--- DATA Enclosed Below ---

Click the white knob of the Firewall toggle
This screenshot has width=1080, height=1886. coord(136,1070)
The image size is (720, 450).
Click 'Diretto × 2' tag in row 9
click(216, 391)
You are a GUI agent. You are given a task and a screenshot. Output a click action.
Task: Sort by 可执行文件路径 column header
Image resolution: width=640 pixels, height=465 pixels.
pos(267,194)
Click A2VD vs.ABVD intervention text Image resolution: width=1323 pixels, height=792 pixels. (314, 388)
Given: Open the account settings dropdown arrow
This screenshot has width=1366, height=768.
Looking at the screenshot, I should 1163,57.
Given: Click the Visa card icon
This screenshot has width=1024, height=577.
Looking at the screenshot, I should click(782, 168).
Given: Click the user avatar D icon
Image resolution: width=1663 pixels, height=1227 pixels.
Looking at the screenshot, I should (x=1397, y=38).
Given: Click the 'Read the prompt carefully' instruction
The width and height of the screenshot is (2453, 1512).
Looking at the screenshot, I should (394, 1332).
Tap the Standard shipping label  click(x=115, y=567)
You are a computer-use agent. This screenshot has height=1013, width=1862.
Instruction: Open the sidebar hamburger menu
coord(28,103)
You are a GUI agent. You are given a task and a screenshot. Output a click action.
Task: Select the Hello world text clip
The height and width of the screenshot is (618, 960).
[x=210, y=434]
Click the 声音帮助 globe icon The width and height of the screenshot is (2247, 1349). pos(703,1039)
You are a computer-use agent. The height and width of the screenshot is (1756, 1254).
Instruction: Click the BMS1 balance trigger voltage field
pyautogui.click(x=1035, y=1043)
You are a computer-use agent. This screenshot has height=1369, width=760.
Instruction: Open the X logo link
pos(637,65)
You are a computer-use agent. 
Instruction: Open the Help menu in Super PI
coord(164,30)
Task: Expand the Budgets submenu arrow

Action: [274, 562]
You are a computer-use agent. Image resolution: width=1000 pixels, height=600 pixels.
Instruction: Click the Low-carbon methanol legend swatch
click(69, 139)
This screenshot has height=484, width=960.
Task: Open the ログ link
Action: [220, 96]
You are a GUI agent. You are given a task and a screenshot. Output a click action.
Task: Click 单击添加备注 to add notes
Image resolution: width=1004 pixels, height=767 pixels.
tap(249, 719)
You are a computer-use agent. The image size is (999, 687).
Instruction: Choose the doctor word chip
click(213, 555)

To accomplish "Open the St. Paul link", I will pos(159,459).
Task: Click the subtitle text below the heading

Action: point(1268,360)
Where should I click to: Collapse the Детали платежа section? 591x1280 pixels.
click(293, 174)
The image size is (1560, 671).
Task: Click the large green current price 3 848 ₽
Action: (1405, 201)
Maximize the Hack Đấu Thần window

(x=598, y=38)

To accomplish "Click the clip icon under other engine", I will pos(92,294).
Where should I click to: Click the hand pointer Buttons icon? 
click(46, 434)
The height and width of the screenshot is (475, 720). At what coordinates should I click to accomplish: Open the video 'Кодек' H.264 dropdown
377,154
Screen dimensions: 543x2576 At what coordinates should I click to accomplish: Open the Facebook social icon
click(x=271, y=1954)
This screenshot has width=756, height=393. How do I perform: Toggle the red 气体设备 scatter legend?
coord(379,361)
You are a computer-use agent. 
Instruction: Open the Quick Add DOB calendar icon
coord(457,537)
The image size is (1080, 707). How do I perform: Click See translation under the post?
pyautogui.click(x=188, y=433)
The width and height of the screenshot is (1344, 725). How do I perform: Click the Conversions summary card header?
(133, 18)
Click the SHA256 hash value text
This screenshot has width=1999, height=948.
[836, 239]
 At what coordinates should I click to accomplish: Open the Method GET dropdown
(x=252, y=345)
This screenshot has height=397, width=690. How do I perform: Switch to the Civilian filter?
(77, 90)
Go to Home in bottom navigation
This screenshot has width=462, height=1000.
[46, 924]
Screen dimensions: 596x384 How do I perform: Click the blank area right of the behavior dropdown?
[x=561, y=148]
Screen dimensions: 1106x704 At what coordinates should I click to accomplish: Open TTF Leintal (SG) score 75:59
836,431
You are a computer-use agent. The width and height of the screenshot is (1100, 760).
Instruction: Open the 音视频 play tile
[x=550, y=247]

--- End of Enclosed DATA ---

EXERCISE DETAILS = A complete answer lists each line of the data that holds the word "computer".

TASK RESULT =
You are a computer-use agent. This screenshot has height=1013, width=1862.
You are a computer-use agent. The height and width of the screenshot is (1756, 1254).
You are a computer-use agent. This screenshot has height=1369, width=760.
You are a computer-use agent. 
You are a computer-use agent. Image resolution: width=1000 pixels, height=600 pixels.
You are a computer-use agent. The image size is (999, 687).
You are a computer-use agent. 
You are a computer-use agent. The width and height of the screenshot is (1100, 760).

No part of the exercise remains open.